The Public Option: Nothing But a Shell Game
Probably most everyone has seen the shell game being played, maybe at a summer state fair: the eager, naive mark is sure he can beat the huckster, whirling the shells in front of his eyes; he's so sure which shell hides the pea, but the huckster beats the poor dumb mark, every time. The game is portrayed as a gambling game, but in reality, when money is on the line, it is a confidence trick used to perpetrate fraud. This trick is referred to as a short-con, because it's quick and easy to pull off.
ObamaTeam must have thought they had a shell game going with "health reform," and particularly with the piece of the bill that has come to be known as the public option. The public is stupid, ObamaTeam obviously believes. The public doesn't really pay attention to this stuff. Pass the public option, and maybe not right away, but eventually, everyone would be dropped from their private insurance and forced onto the government plan. The public option, once passed, would naturally lead to a single-payer option, straight up. And of course single-payer is where they really want to take us, since it's not really about health care reform, but instead it's about a government power grab the likes of which this country has never seen.

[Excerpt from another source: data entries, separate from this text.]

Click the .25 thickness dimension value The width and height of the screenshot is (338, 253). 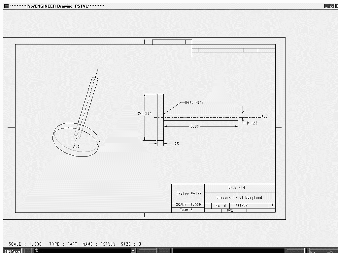176,144
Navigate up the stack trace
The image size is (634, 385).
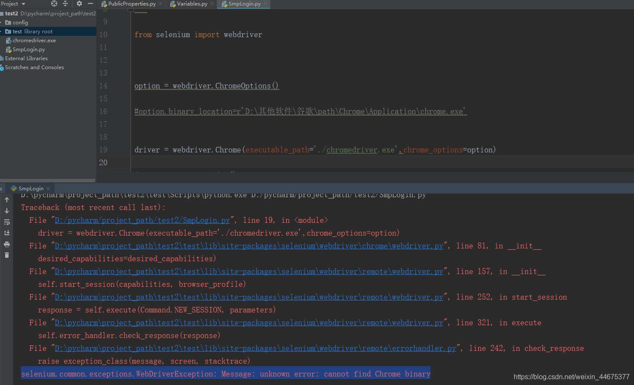(x=7, y=199)
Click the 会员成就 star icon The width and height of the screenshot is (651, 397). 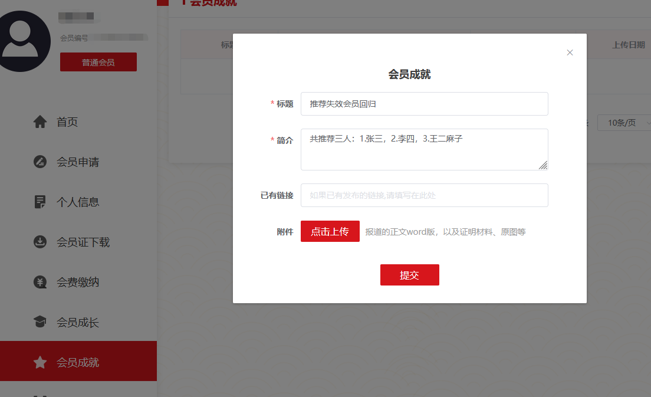(40, 362)
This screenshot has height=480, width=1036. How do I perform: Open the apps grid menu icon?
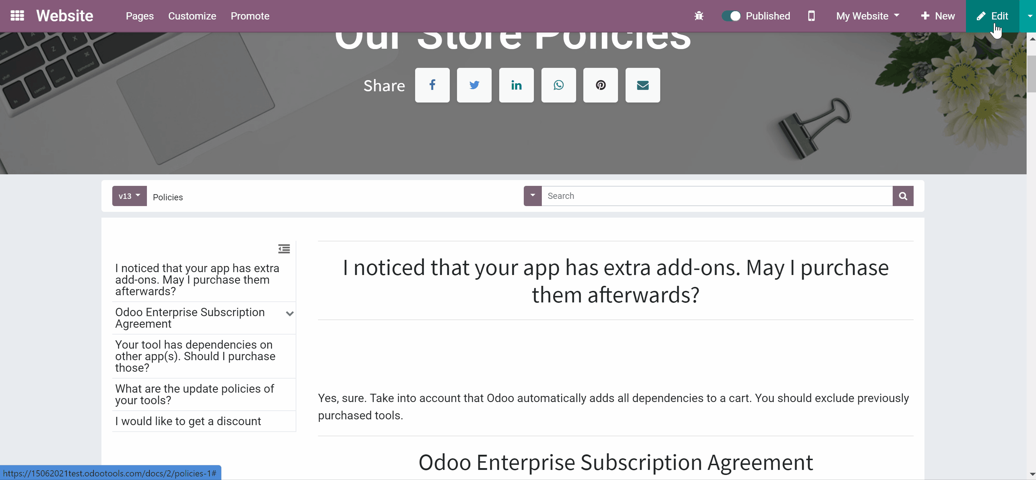point(17,16)
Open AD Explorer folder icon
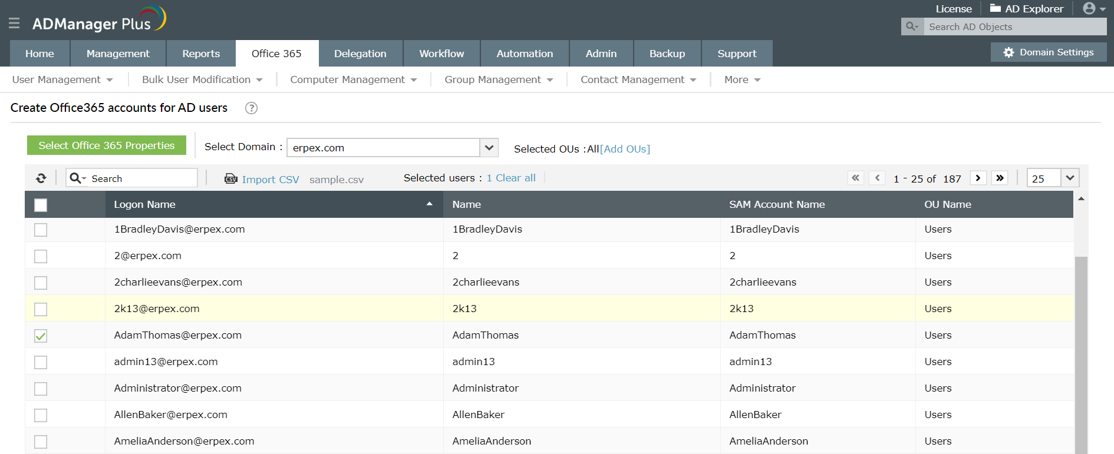 pos(996,8)
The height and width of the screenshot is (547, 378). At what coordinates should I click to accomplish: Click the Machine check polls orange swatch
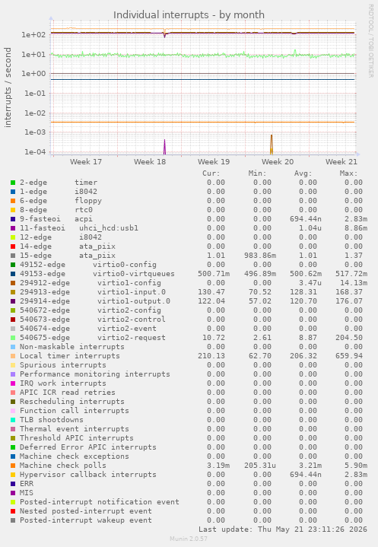coord(13,466)
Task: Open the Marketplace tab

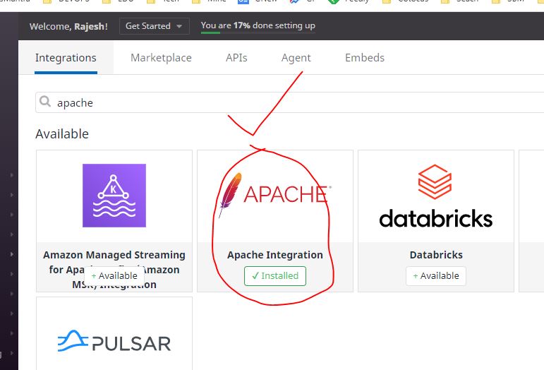Action: click(x=161, y=58)
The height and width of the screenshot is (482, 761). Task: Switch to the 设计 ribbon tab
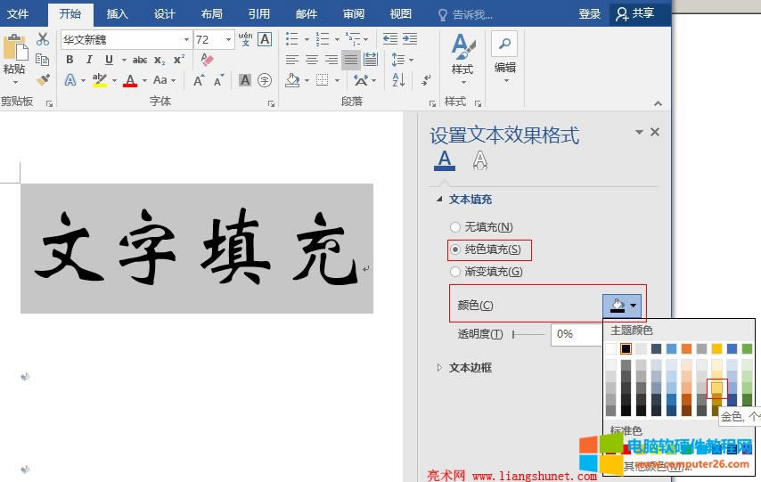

But on the way to passing his health care bill, ObamaTeam ran into a snag: in the hot month of August, when they should have been playing at the beach, the citizens started paying attention. Unlike members of Congress, some of them even read the bill. And what they found, they didn't like, particularly that piece of it known as the public option. People attending town hall meetings let their Senators and Representatives know that in this health care bill, they smelled a rat.
Then over this past weekend, it began to seem as though Washington was listening to the voices of the angry town hall citizen "mobs." CNN reported that Senator Kent Conrad (D, North Dakota), a key member of the Senate Finance Committee which is working to put out a health care bill, said that Obama should drop his push for the public option because the Senate will never pass it. He said it was futile to continue to "chase that rabbit" because the Senate doesn't have the 60 votes needed on the issue to overcome a filibuster.
Then the artless Kathleen Sebelius, the Health and Human Services Secretary, told CNN that a government-run public option is "not an essential part" of health insurance reform.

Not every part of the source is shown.